Plug in Africa

Before the advent of the modern communication, humankind was limited to either word of mouth or protracted written communication sent over land or sea. It’s almost impossible to imagine in a digital age that it could ever have taken so long to send information to each other. Facebook, Twitter, Skype, email, voice, video, IM, television and radio – all integrated into our mobile phones make our worlds smaller by allowing us unprecedented and immediate access to communication and information.

Africa has experienced unprecedented growth in information and communication technologies (ICTs). In Africa, as in the developed world, communication and information are crucial components in service delivery. Although the contexts and applications are often quite different, the delivery of education, healthcare and food security, to name a few, must have reliable access to information.

The missing link for many in the ICT sector, however, is that information access relies exclusively on access to electricity.

It might appear that we have the tools available to allow Africa to leapfrog straight into the digital age. In many respects this is true, but still an estimated 70% of approximately 875 million people in sub-Saharan Africa lack reliable access to electricity. Research suggests that while in urban Africa phone penetration is at 100%, only 30% of rural dwellers have phones – and most keep them switched off to conserve battery power. The GSMA (the global umbrella body for the GSM industry) estimates that some $1.3Bn is lost annually in potential call revenues due to power access alone. Much is being done to mitigate this through enterprise models using solar panels and other renewable sources – but access costs (not including the cost of data and voice) remain a significant barrier to growth.

In South Africa – where energy access is highest in the region – the cost to recharge a mobile phone from a charging kiosk averages US$.50 cents. Ignoring the practical and security issues of leaving your phone on charge for an hour or two, let’s focus on the energy cost. Fifty cents makes no difference to you or me, but relative to the earning power (average income per day in sub-Saharan Africa is US$2.60) this accounts for almost 25% of income just to charge your phone. This needs to be prioritised over food, fuel for cooking and lighting, clothing and all other living expenses. To put it in another perspective, in the UK where the average daily income is roughly $113, it would be equivalent to spending $28 a day to charge your phone.

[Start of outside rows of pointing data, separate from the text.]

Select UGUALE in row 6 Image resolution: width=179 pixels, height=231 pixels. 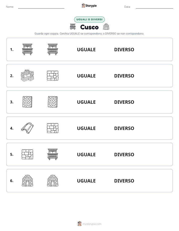86,181
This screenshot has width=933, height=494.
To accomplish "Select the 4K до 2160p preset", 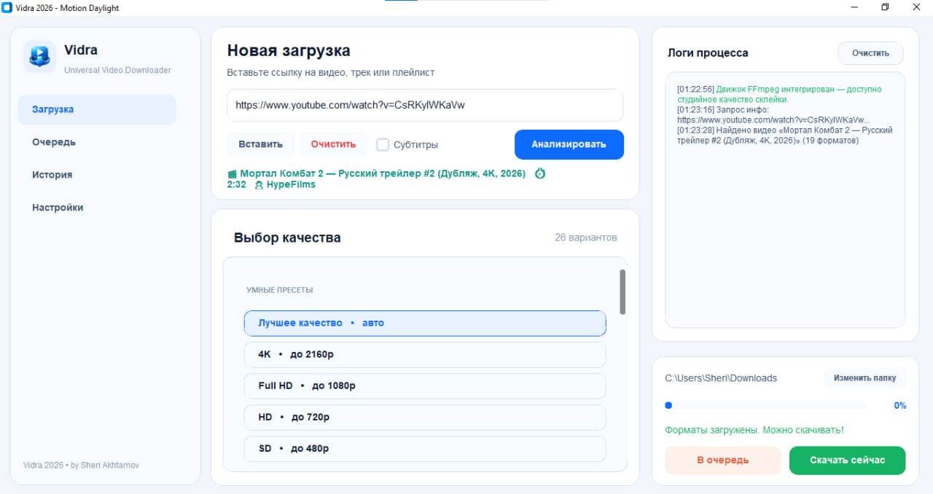I will click(425, 354).
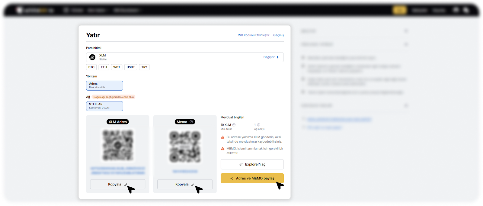Click the Memo QR code image
The height and width of the screenshot is (206, 483).
tap(185, 146)
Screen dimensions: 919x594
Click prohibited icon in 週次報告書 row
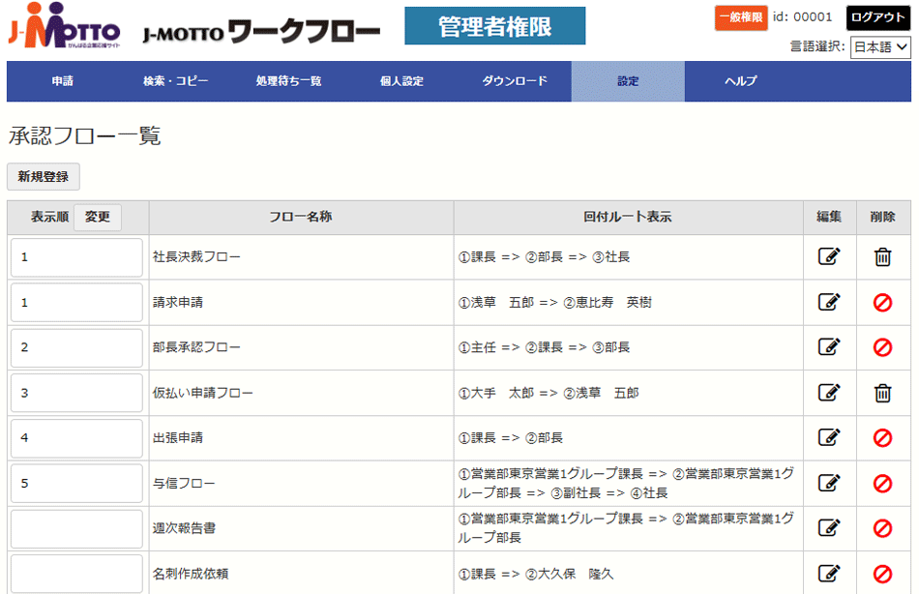[882, 528]
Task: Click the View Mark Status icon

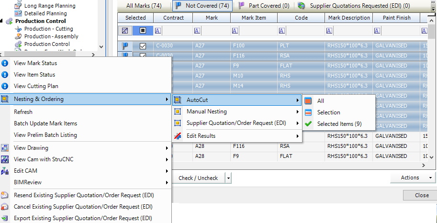Action: 5,63
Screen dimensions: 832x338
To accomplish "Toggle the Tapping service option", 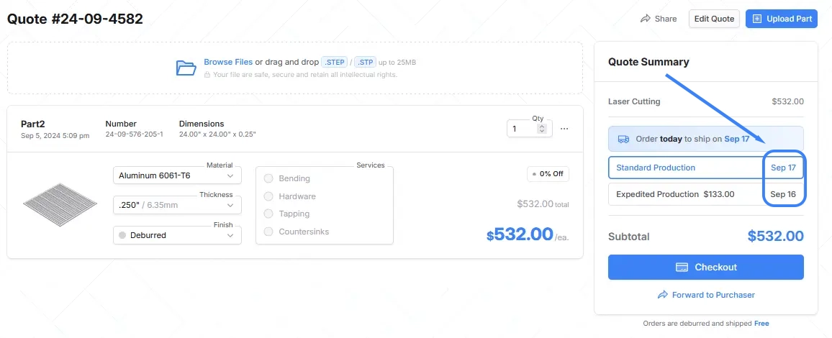I will click(269, 214).

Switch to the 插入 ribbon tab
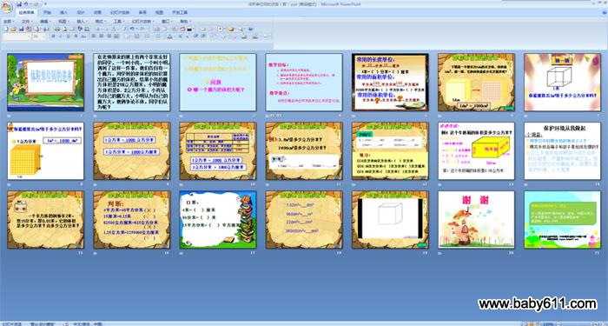(x=63, y=12)
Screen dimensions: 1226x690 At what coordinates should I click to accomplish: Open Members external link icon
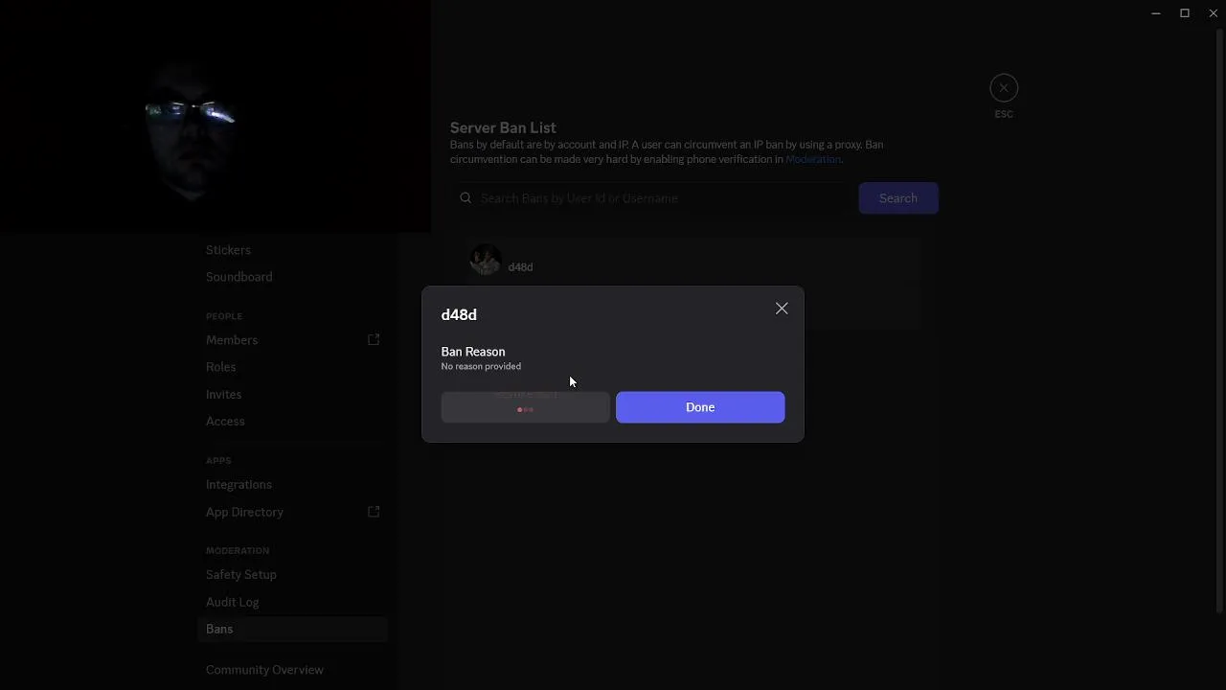pos(374,339)
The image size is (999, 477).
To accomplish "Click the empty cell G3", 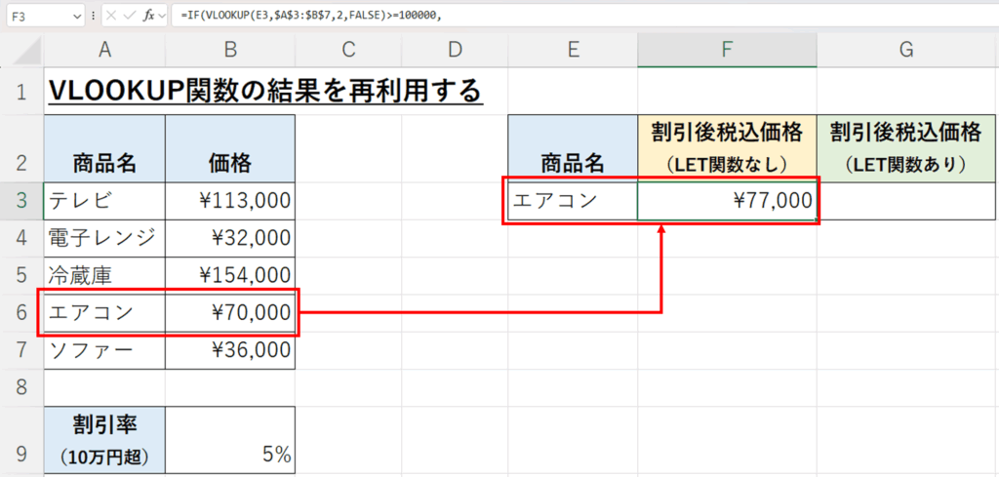I will 906,201.
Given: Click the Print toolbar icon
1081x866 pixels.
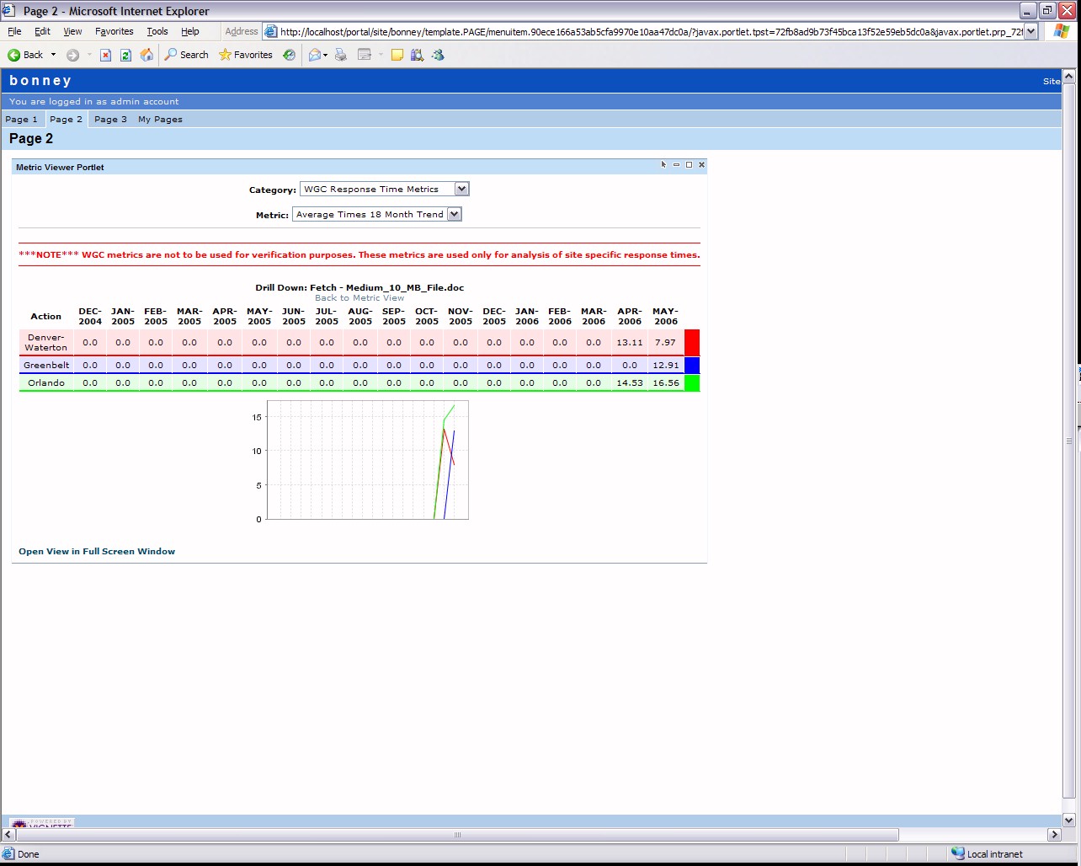Looking at the screenshot, I should coord(341,55).
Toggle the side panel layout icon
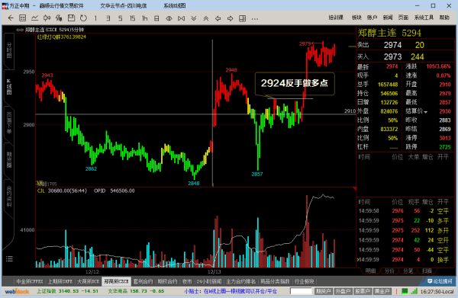The width and height of the screenshot is (458, 298). [243, 18]
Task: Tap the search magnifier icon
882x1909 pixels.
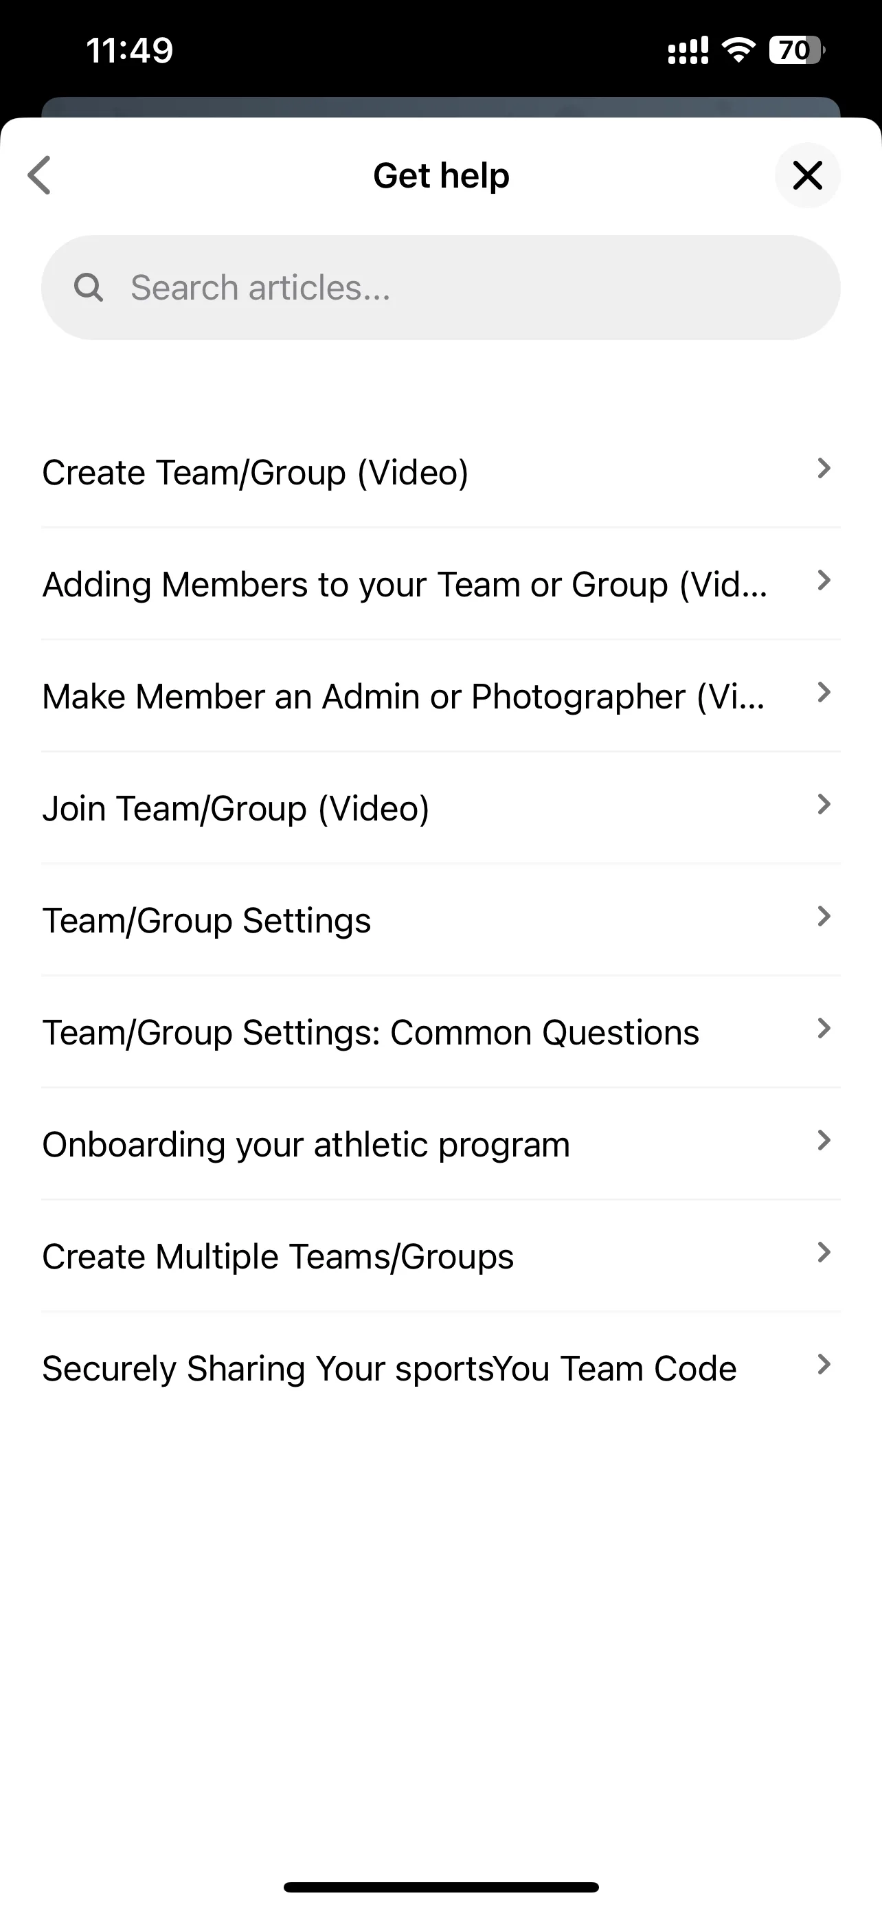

More glaring, however, is the poverty paradox highlighted in the cost of energy. Assuming an average phone battery capacity is 4.5Wh, a recharge at US$0.50 translates to a cost of US$111.00 per kWh. At this price the cost of powering a single, small 12W compact fluorescent lamp in your home for four hours per night would be a crippling US$5.33 per day, or US$162.00 per month.

Just by looking at these stats, it’s evident that much still needs to be done to create the appropriate energy environment in the developing world to unlock the massive potential that lies dormant. Until then, the revolutionary and life-changing ICTs that we take for granted in developed countries are as effective in Africa as a car without gasoline.